Di dalam agama Hindu dikenal adanya
berbagai usaha atau media untuk mendekatkan diri kepada Tuhan Yang Maha Esa.
Salah satu dari usaha atau media itu adalah melalui pelaksanaan hari-hari raya
keagamaan. Di antara demikian banyak hari-hari raya Hindu, satu di antaranya
adalah hari untuk memuja keagungan Tuhan Yang Maha Esa melalui pemeliharaan
atas ciptaan-Nya berupa binatang ternak atau peliharaan.
Umat Hindu di Bali
menyebut hari itu adalah hari Tumpek Kandang atau Hari Tumpek Uye, yakni jatuh
pada setiap hari Sabtu Kliwon Wuku Uye menurut perhitungan kalender Bali-Jawa.
Hari ini datang setiap enam bulan (210 hari) sekali. Pada hari ini umat Hindu
membuat upacara memuja keagungan Tuhan Yang Mahaesa sebagai Siva atau Pasupati,
yang memelihara semua makhluk di alam semesta ini. Pemujaan kepada Tuhan Yang
Mahaesa ini diwujudkan dengan memberikan upacara selamatan terhadap semua
bintang, khususnya binatang ternak atau piaraaan.
Bagi
mereka yang bukan masyarakat Bali tentunya bertanya-tanya, demikian sibuknya
masyarakat Bali melaksanakan berbagai aktivitas kegamaan. Hampir seharian waktu
ibu-ibu digunakan untuk membuat sesajen atau sarana upacara keagamaan.
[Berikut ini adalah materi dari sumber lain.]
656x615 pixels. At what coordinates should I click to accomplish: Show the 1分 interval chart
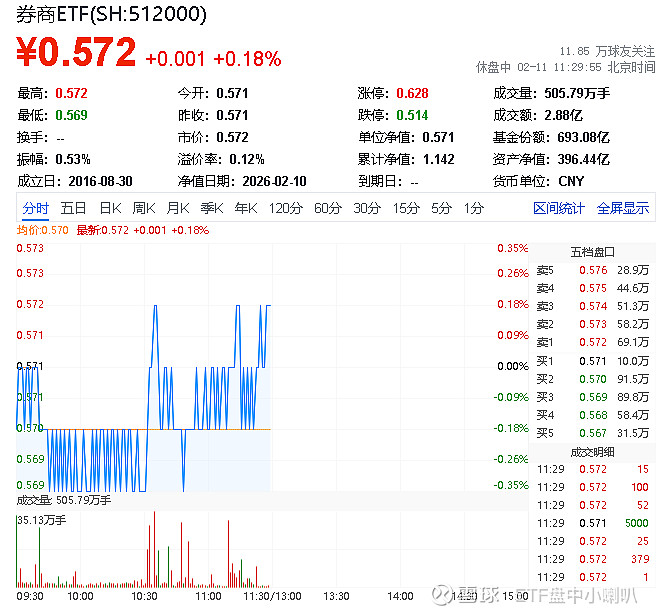(474, 208)
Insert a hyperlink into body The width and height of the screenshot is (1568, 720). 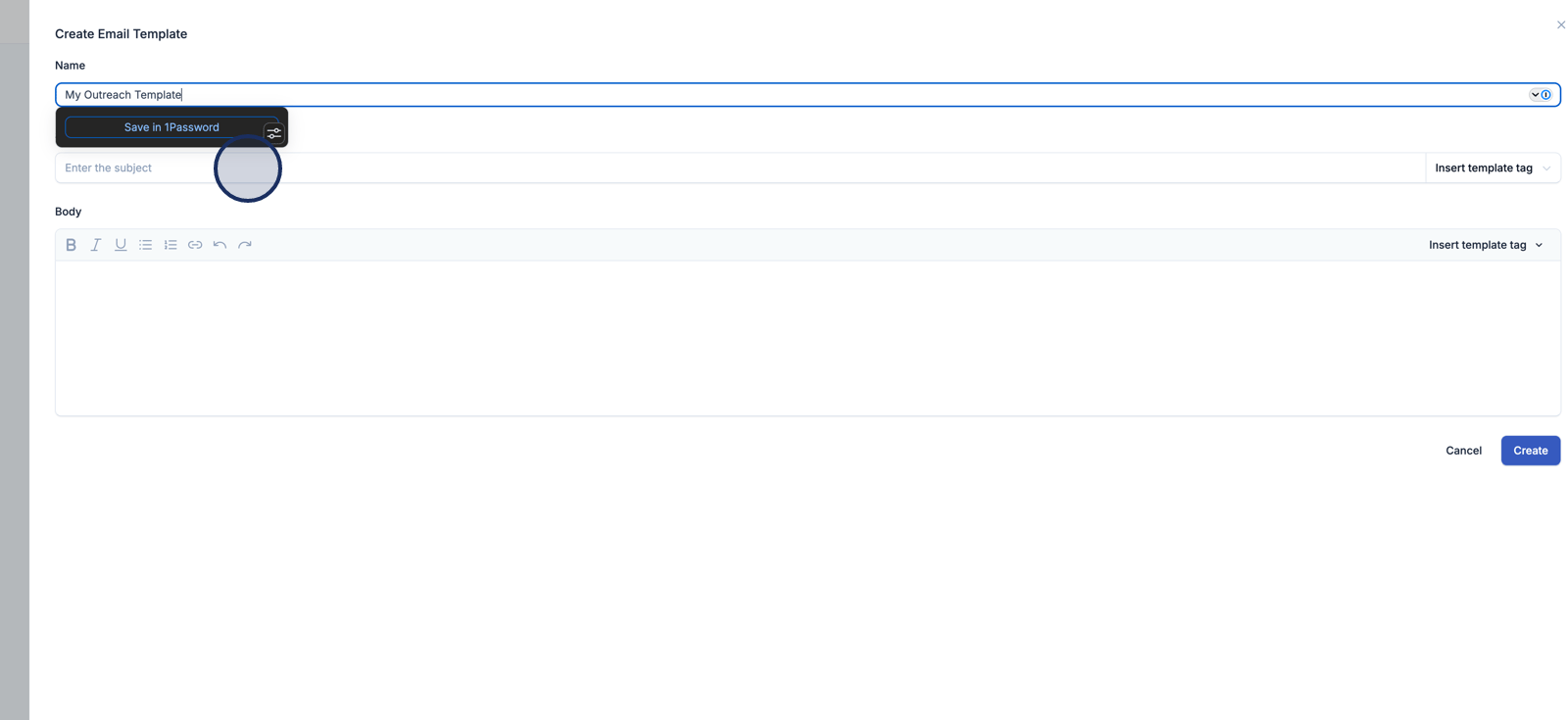[195, 245]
Pertanyaan sejenis juga sering ditanyakan oleh pengamat Manca Negara. Seorang
Professor dari Universitas California pernah
menemui penulis menanyakan tentang kesibukan masyarakat Bali
yang diabdikan untuk kepentingan agamanya. Terhadap pertanyaan ini, agama Hindu
menyatakan bahwa harta benda yang diperoleh hendaknya didayagunakan untuk tiga
hal, yaitu Artha kasadyaning Dharma, kasadyaning Artha dan kasadyaning Kama
yang maknanya untuk didayagunakan untuk kepentingan Dharma, untuk kepentingan
Artha dan untuk kepentingan Kama. Jadi sepertiga didayagunakan untuk
kepentingan Dharma dalam pengertian yang luas termasuk berbagai aktivitas agama
dan pendidikan, sepertiga untuk kepentingan Artha sendir, yakni pengembangan
modal (investasi) dan sepertiga lagi untuk kepentingan Kama, yakni untuk
dinikmati. Dalam menikmati sesuatu, hendaknya yang dinikmati itu dipersembahkan
terlebih dahulu kepada Tuhan Yang Mahaesa. Kitab suci Veda maupun Bhagavadgita
menyatakan adalah seorang pencuri yang menikmati dosanya sendiri bila seseorang
menikmati sesuatu tidak mempersembahkannya terlebih dahulu kepada Tuhan Yang
Mahaesa. Makanan yang telah dipersembahkan kemudian dimohon untuk dinikmati
disebut Yajnasesa atau Prasadam, yang di Bali disebut 'lungsuran', makanan ini
diyakini telah diberkati oleh Tuhan Yang Mahaesa.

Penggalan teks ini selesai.